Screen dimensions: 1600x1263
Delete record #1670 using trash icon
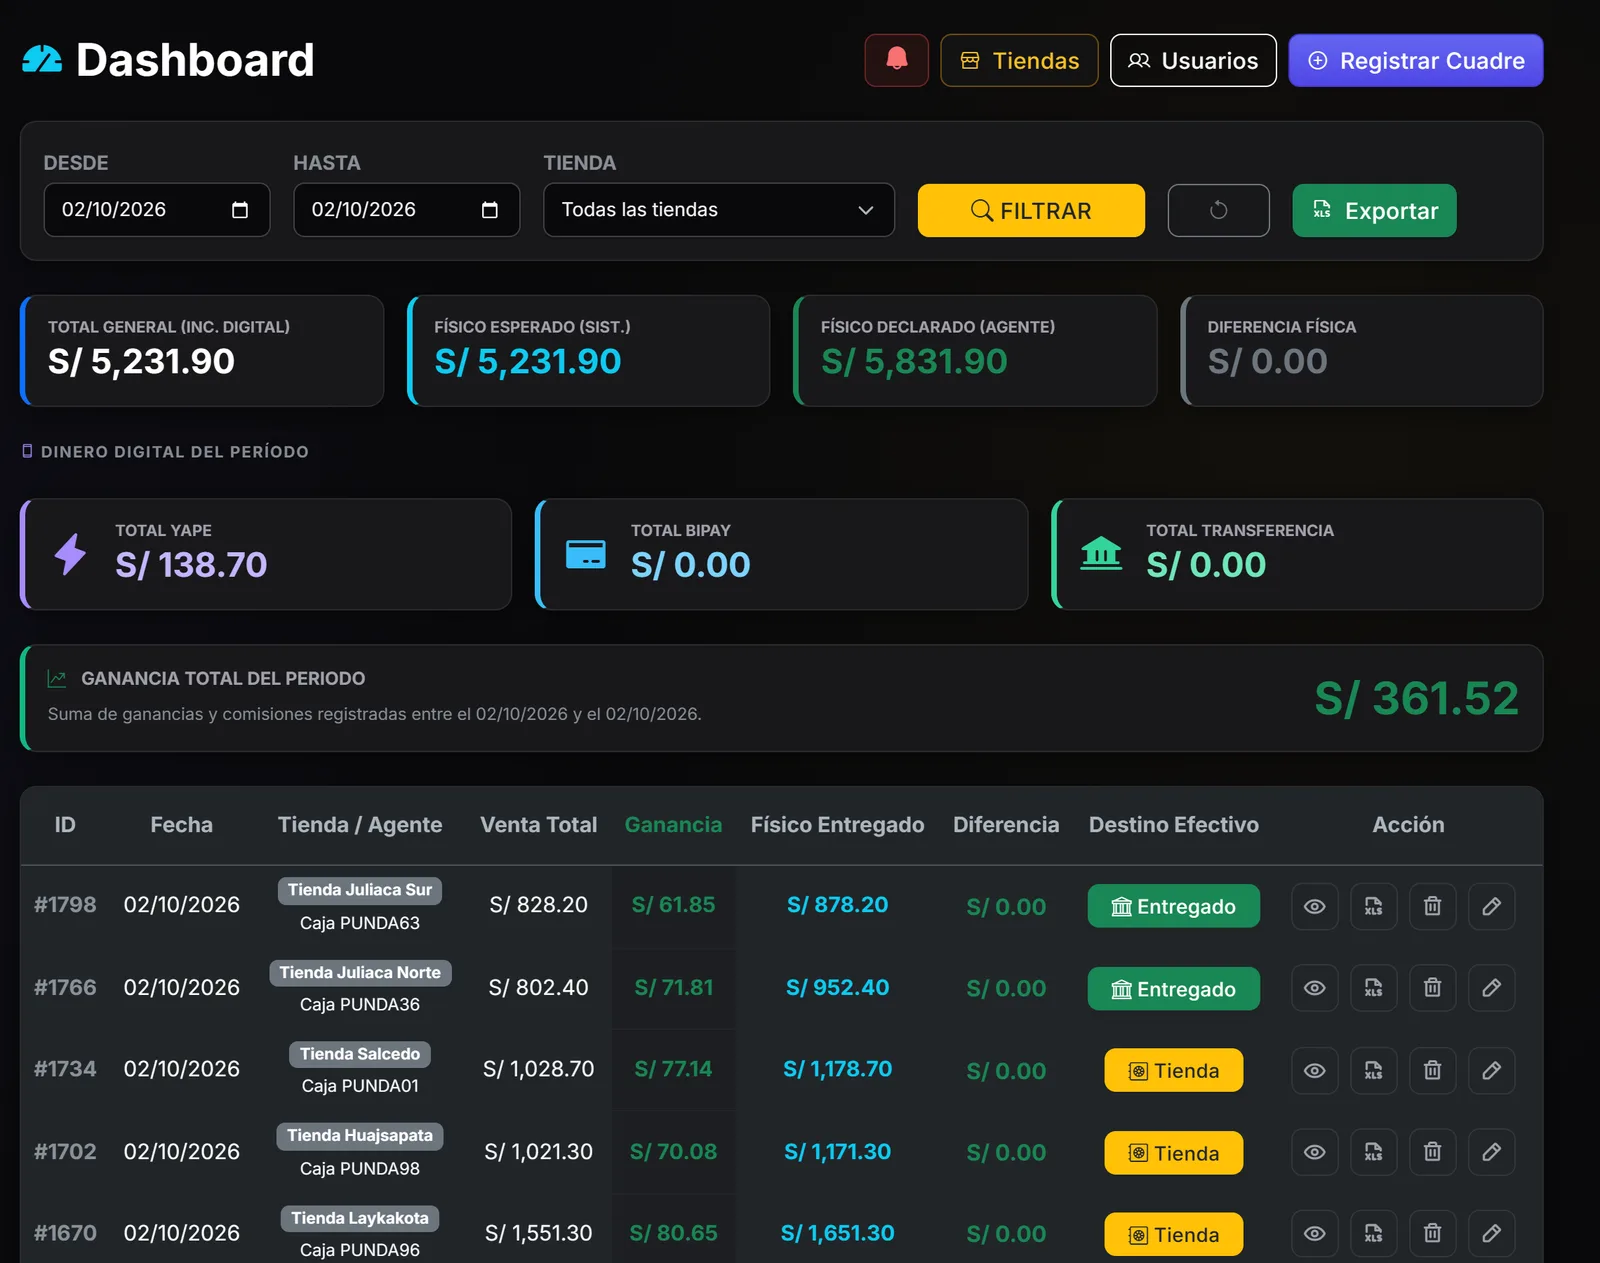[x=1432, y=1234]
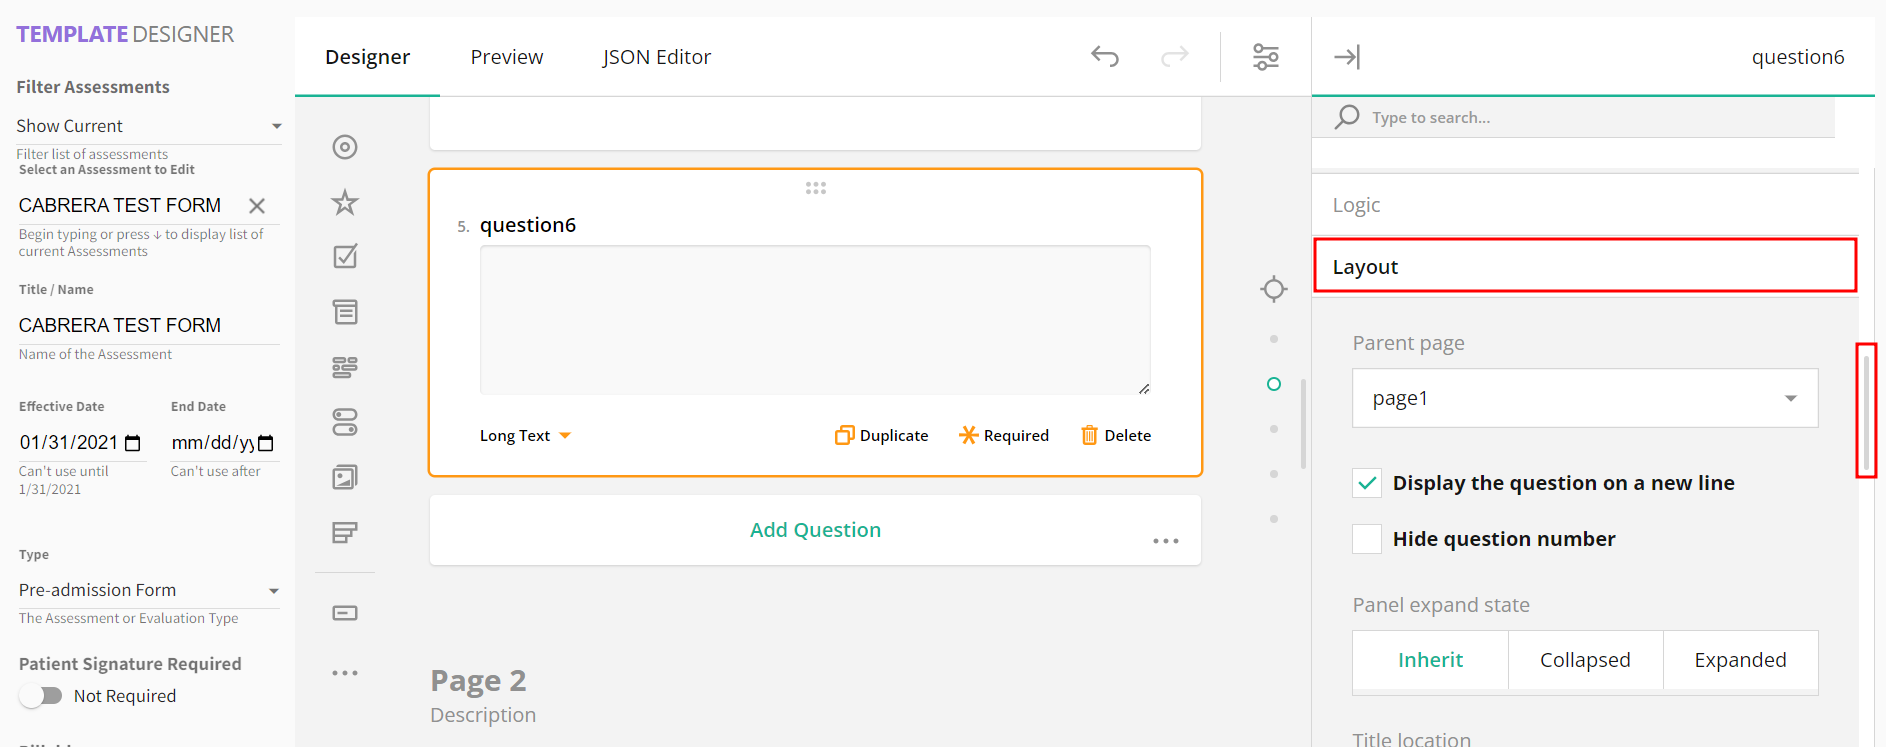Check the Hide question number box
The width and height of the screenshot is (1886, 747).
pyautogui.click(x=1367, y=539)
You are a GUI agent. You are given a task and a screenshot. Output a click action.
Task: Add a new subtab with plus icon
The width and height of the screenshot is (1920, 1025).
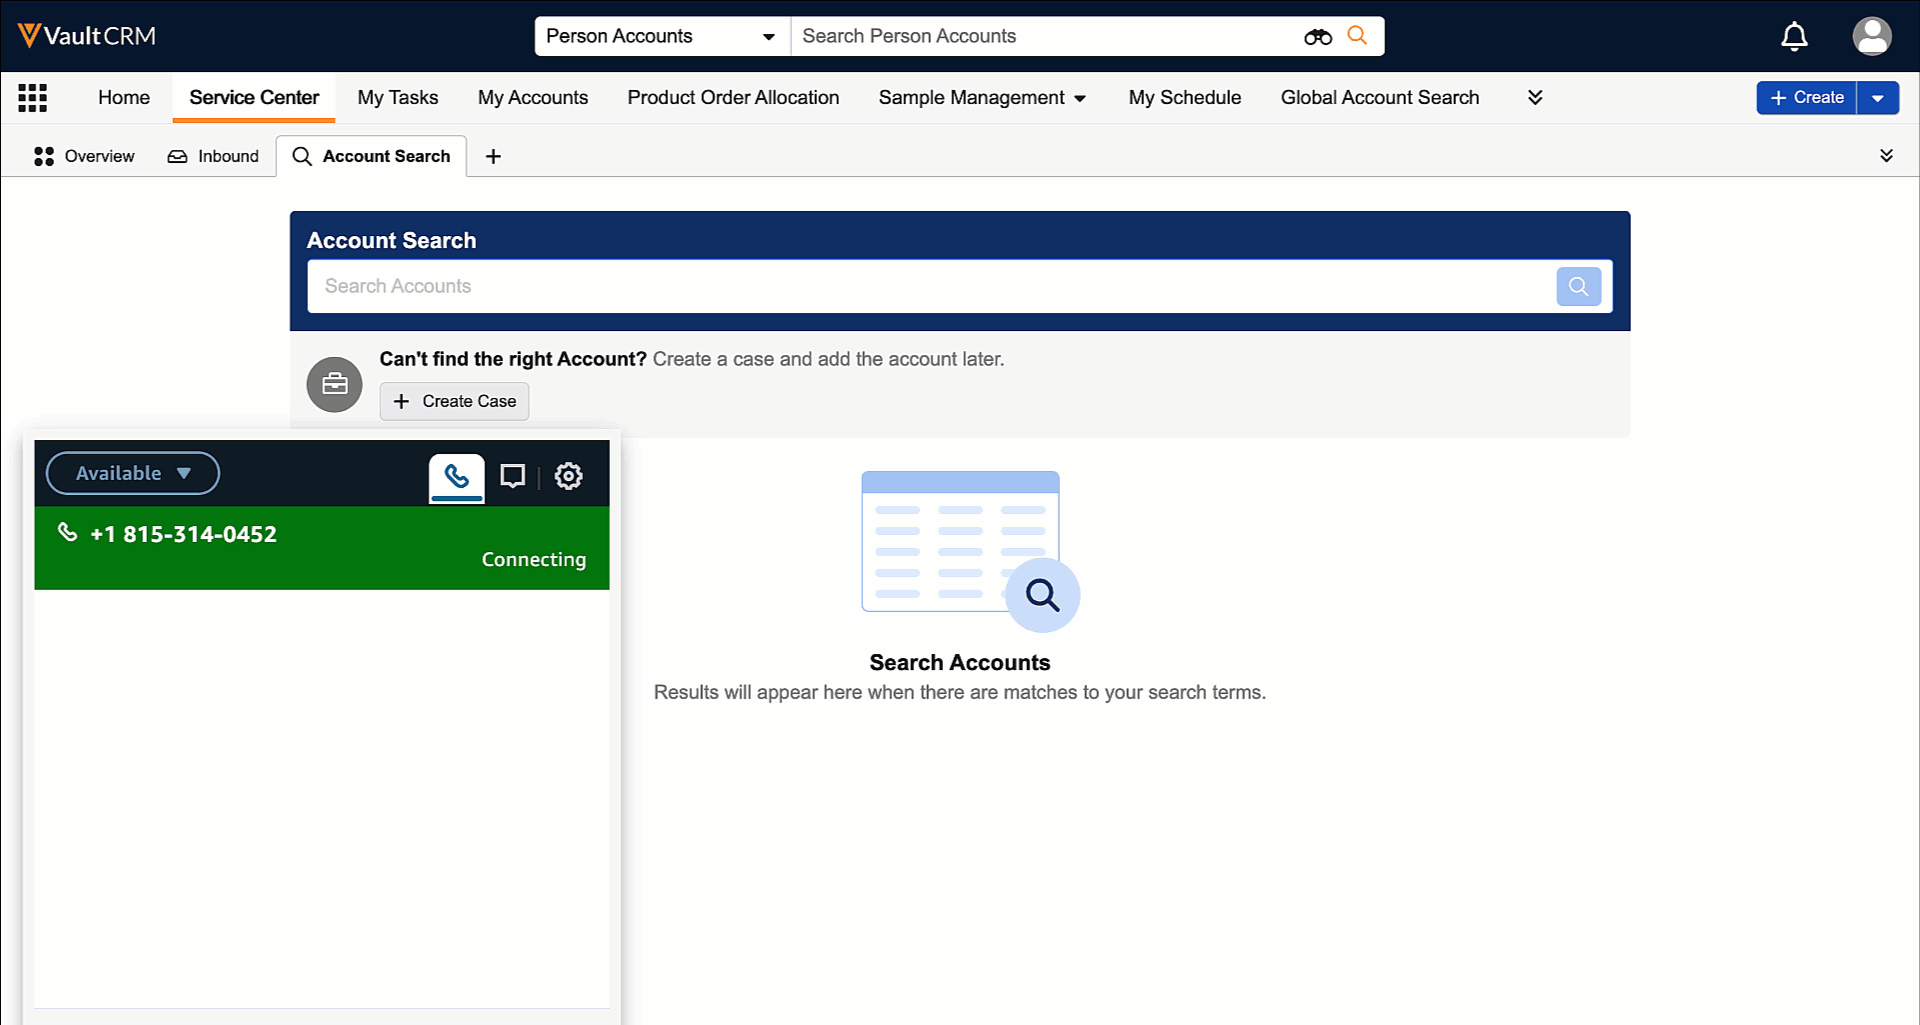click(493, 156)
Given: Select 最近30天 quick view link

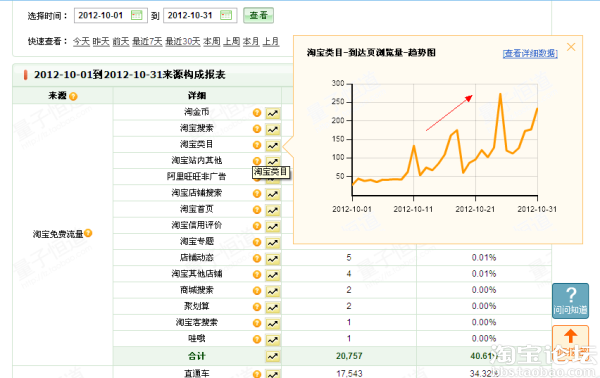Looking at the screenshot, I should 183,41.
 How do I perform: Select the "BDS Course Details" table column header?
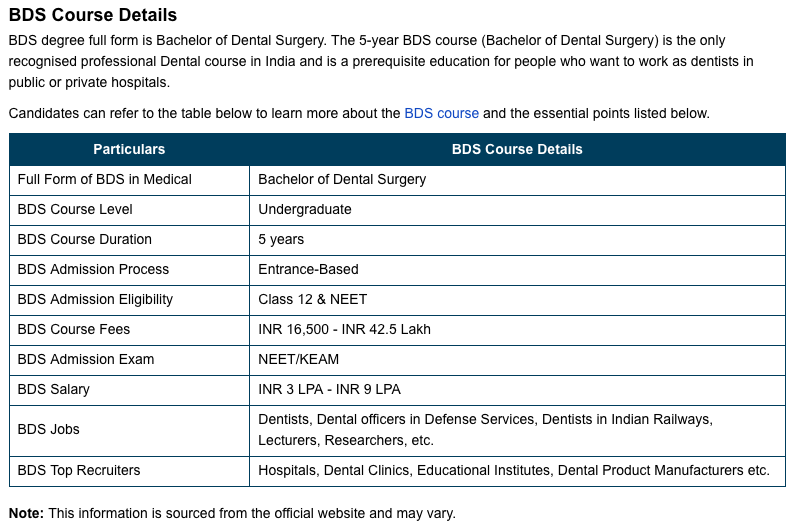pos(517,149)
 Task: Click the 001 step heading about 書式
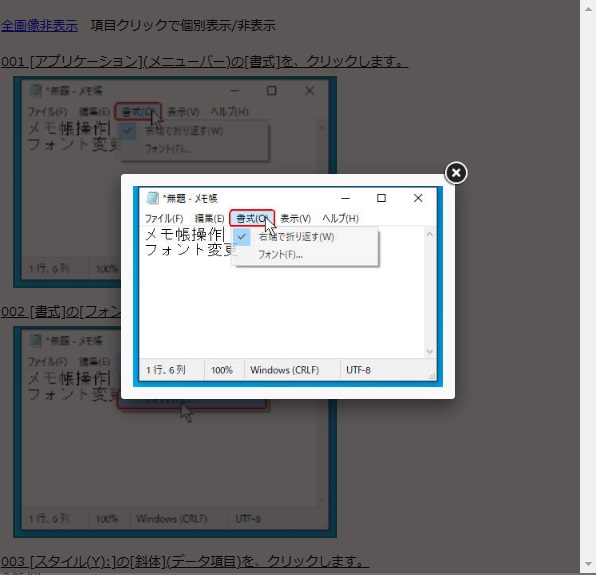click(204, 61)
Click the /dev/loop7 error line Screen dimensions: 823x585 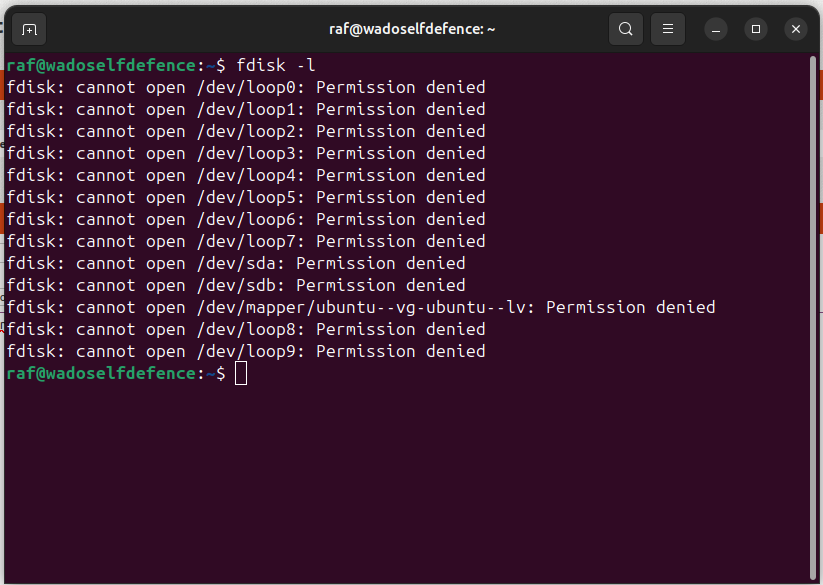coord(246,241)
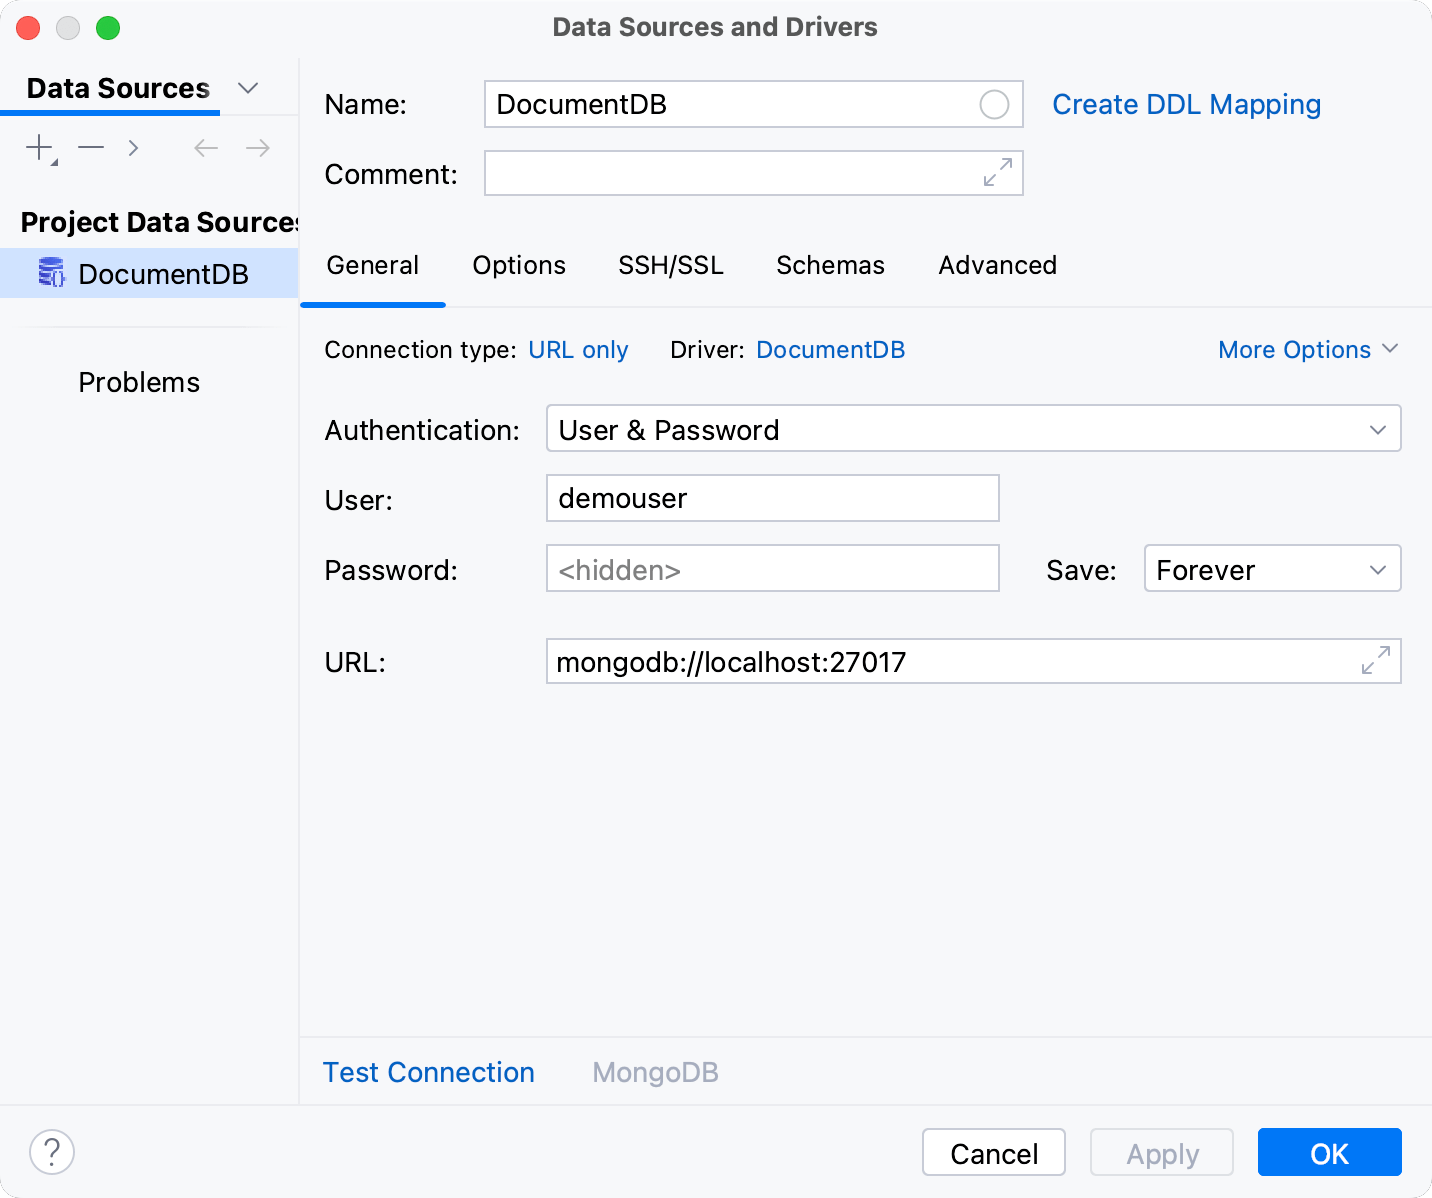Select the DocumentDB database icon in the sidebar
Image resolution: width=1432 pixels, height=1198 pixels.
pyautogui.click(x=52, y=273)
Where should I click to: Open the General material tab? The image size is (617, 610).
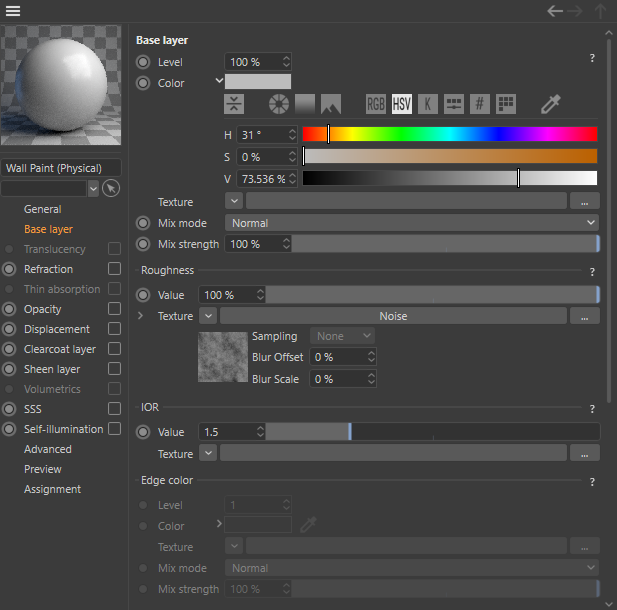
- - - -
## The task
Exercise for the records above: copy only the lines from the one with "Delete record #1670 using trash icon" to the one with "Task: Add a new subtab with plus icon", both ends kept, and drop the pictures.

## Exercise answer
Delete record #1670 using trash icon
[x=1432, y=1234]
Check the Hide question number box
The width and height of the screenshot is (1886, 747).
pyautogui.click(x=1367, y=539)
You are a GUI agent. You are given a task and a screenshot. Output a click action.
Task: Add a new subtab with plus icon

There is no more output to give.